* **Work to complete**: Beginning with the line that holds "Where should I", copy each line to the end of the records exactly, except the pictures.

Stored records:
• • •

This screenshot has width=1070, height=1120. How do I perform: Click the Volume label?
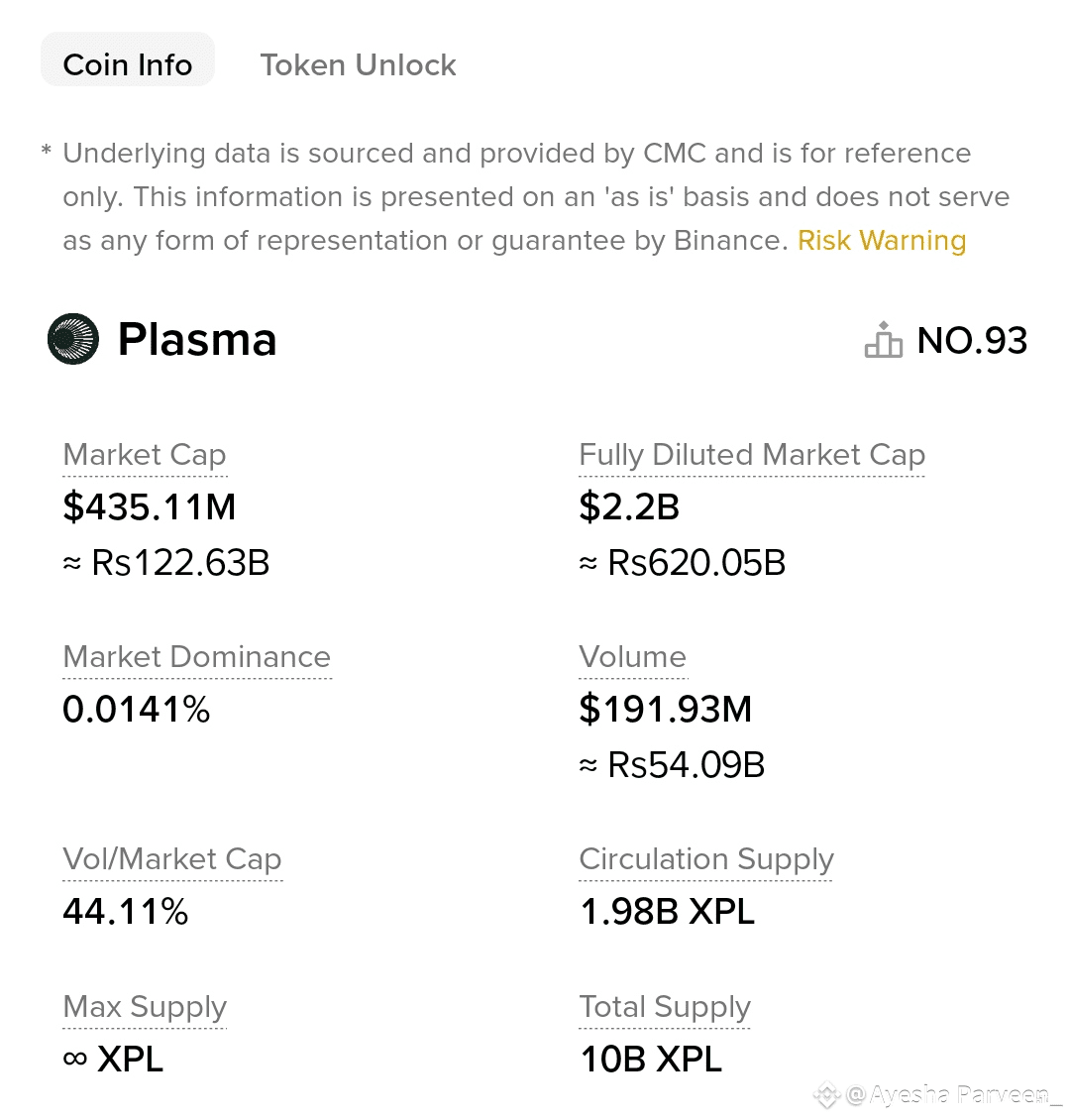[632, 657]
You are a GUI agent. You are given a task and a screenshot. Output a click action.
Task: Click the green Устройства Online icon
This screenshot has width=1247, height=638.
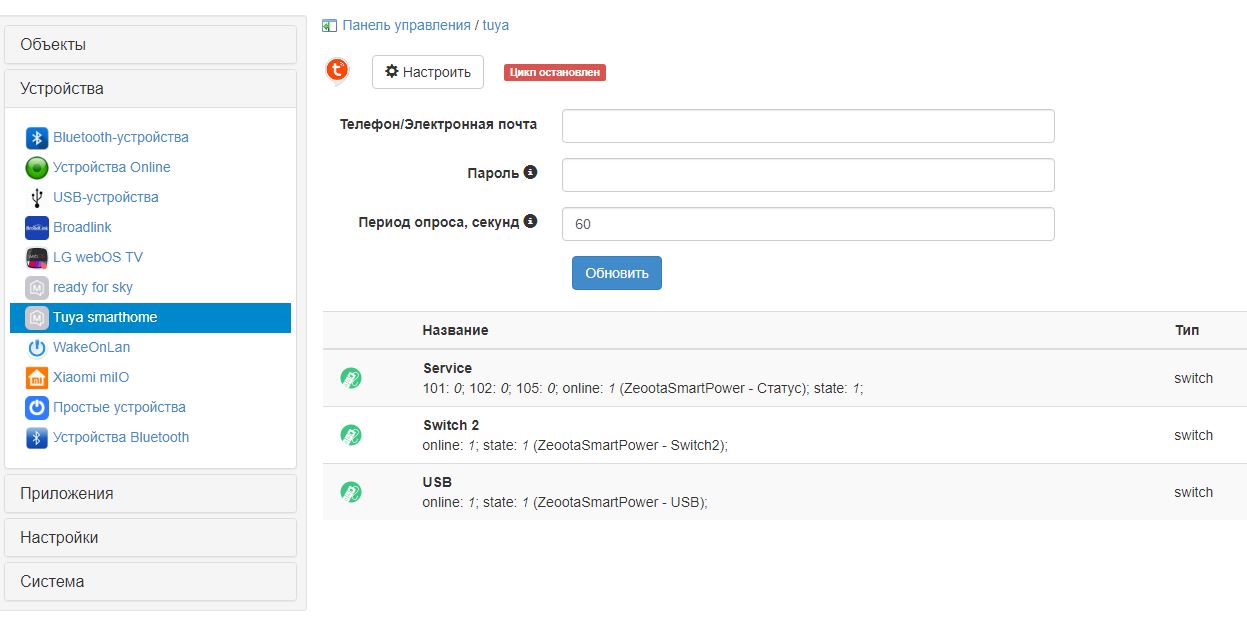pyautogui.click(x=37, y=168)
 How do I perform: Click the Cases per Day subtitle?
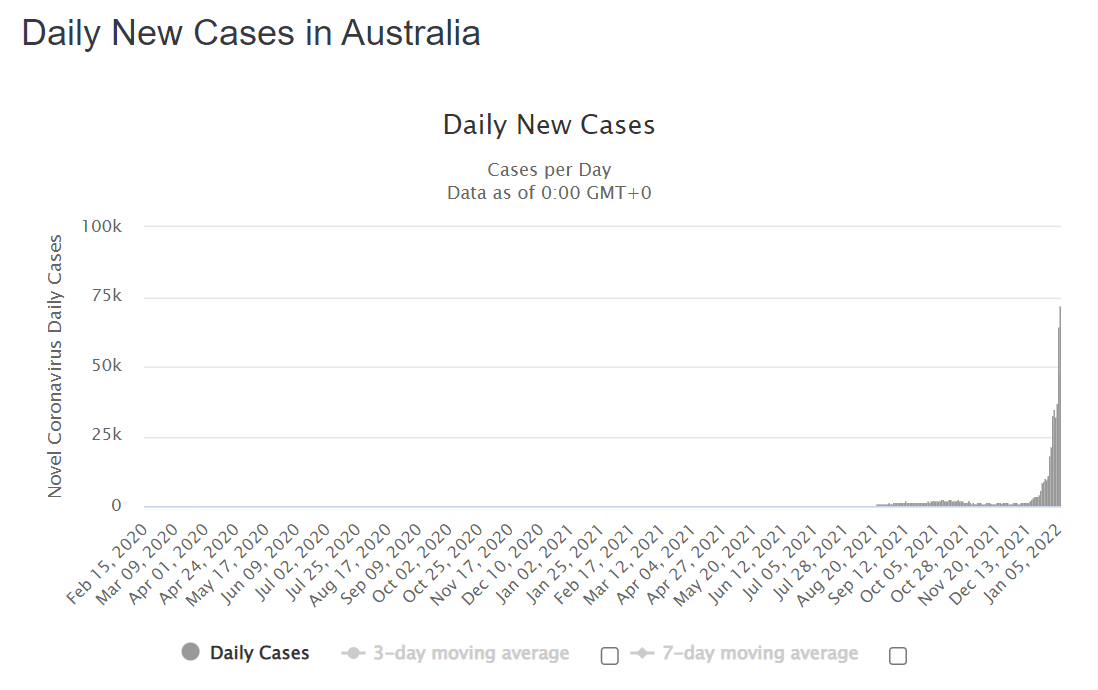click(x=548, y=169)
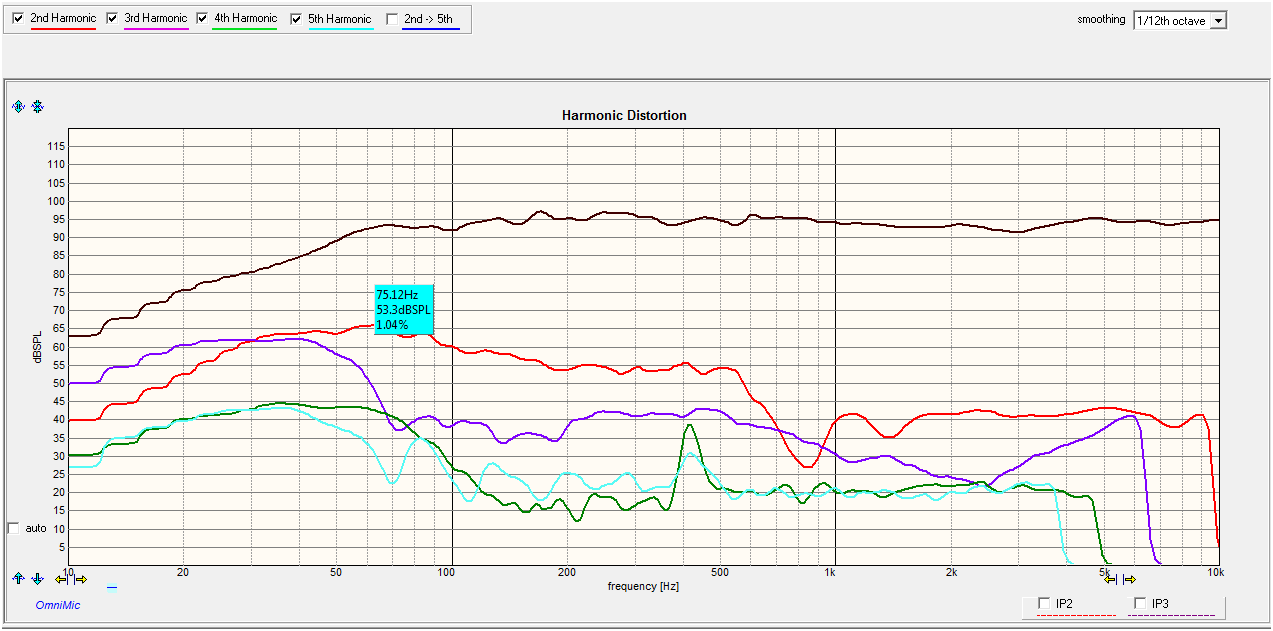Click the cyan 5th Harmonic color line in legend
Screen dimensions: 1273x631
[340, 30]
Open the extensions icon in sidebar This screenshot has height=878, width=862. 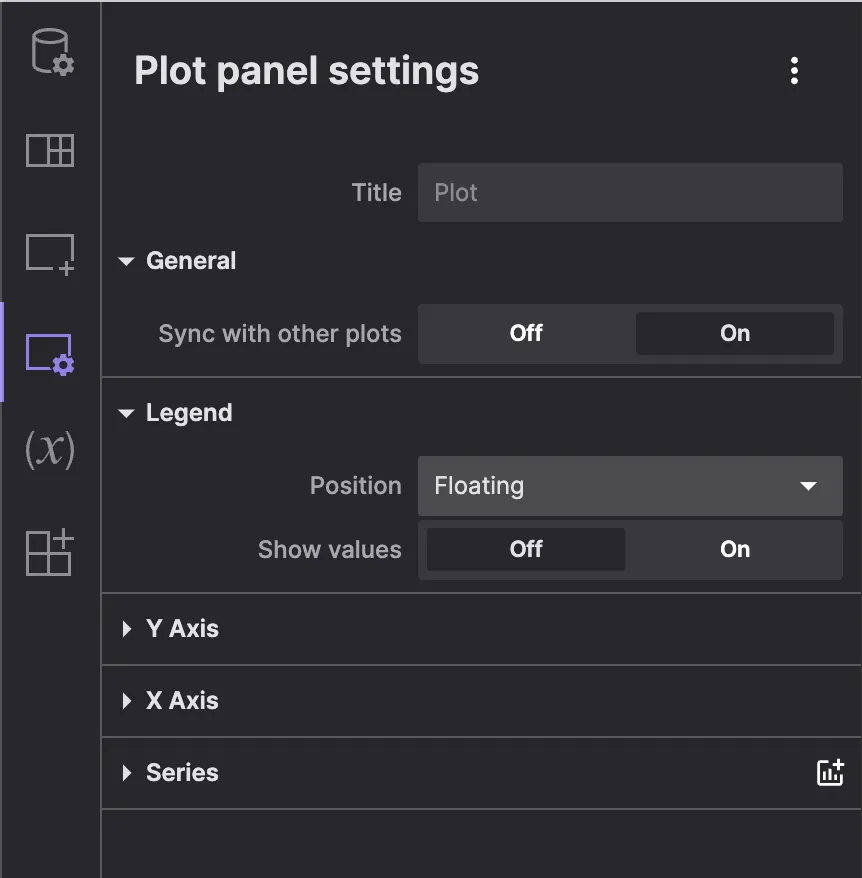50,551
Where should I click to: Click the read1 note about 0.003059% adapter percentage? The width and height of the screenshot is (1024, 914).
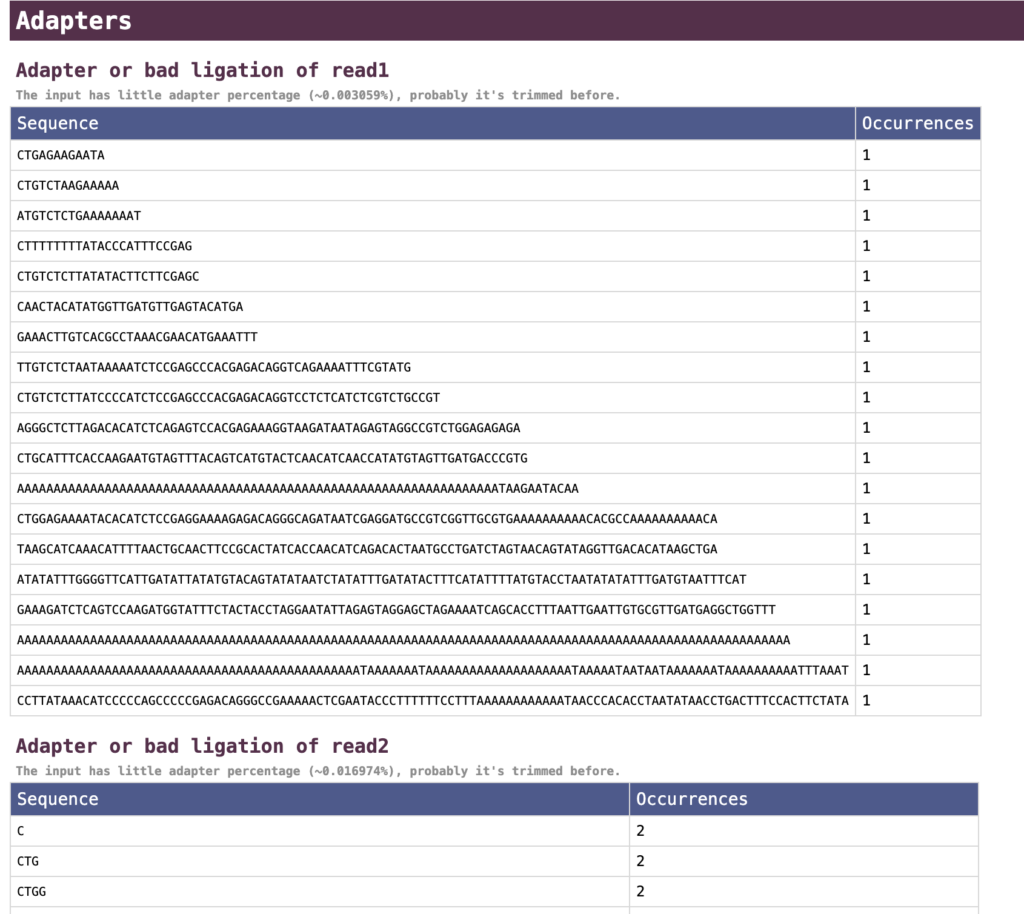[x=317, y=96]
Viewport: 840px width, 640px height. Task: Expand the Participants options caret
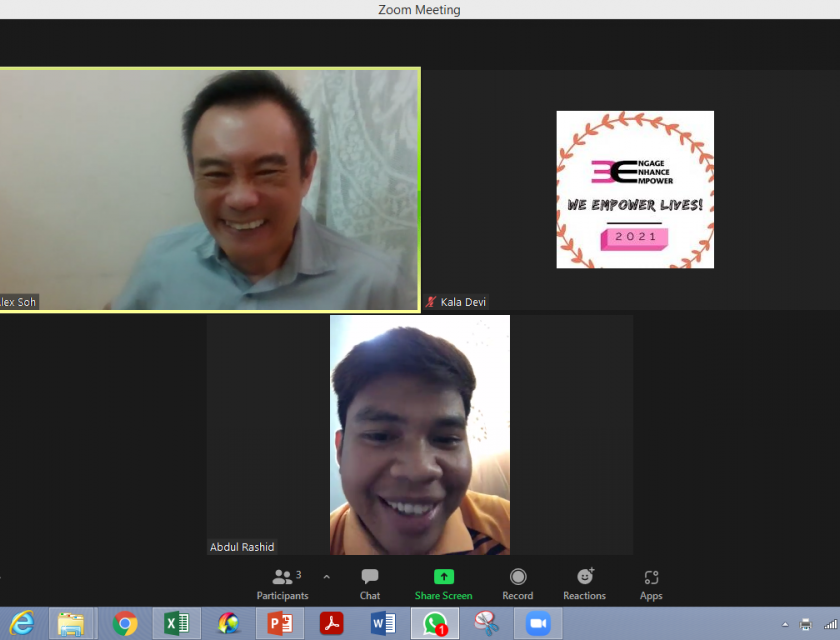click(326, 577)
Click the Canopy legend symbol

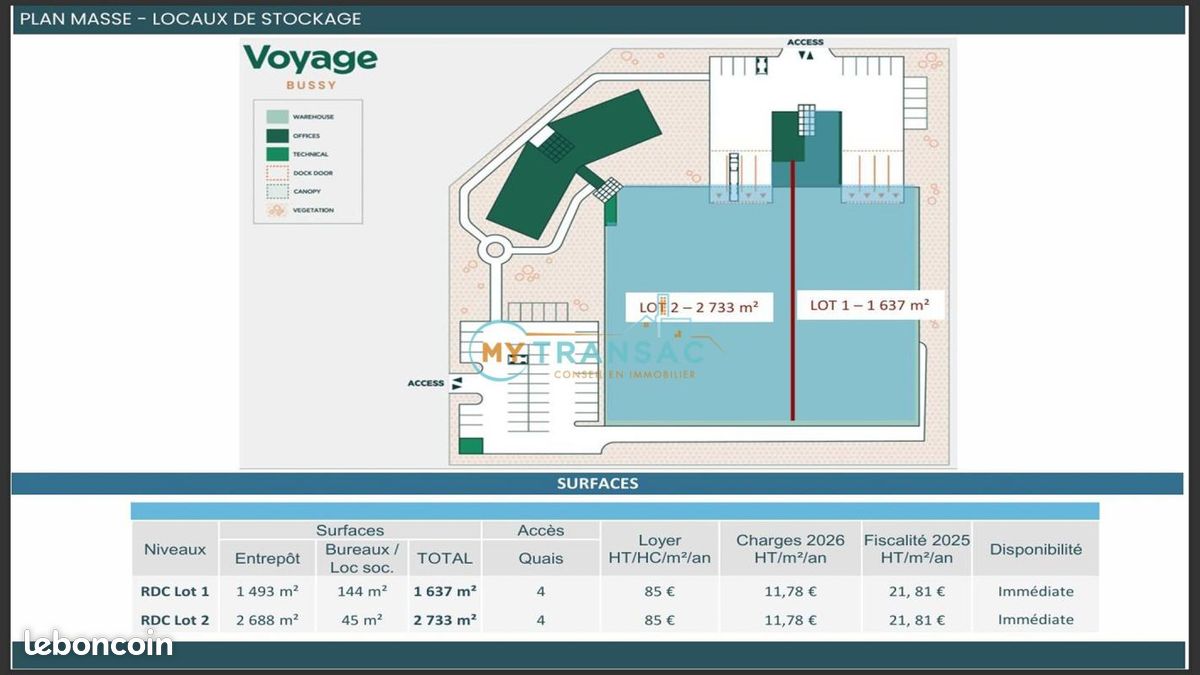pyautogui.click(x=276, y=191)
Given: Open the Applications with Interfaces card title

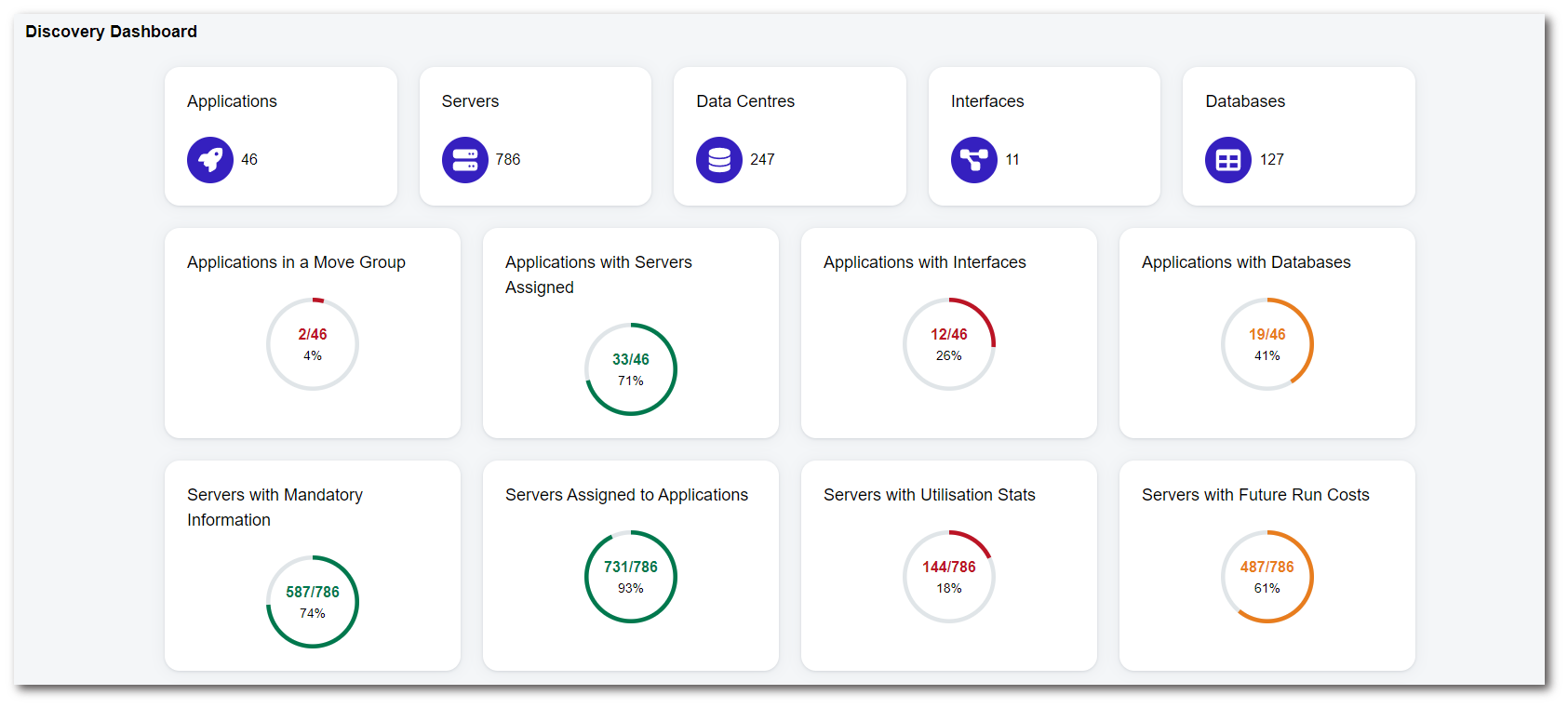Looking at the screenshot, I should point(924,262).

• • •

* **Response to the task**:
Where should I click to: Click the read1 note about 0.003059% adapter percentage? The width and height of the screenshot is (1024, 914).
[x=317, y=96]
Viewport: 840px width, 640px height. Task: Expand the Participants options caret
click(326, 577)
Click the Canopy legend symbol

pyautogui.click(x=276, y=191)
Given: Open the Applications with Interfaces card title

Looking at the screenshot, I should point(924,262).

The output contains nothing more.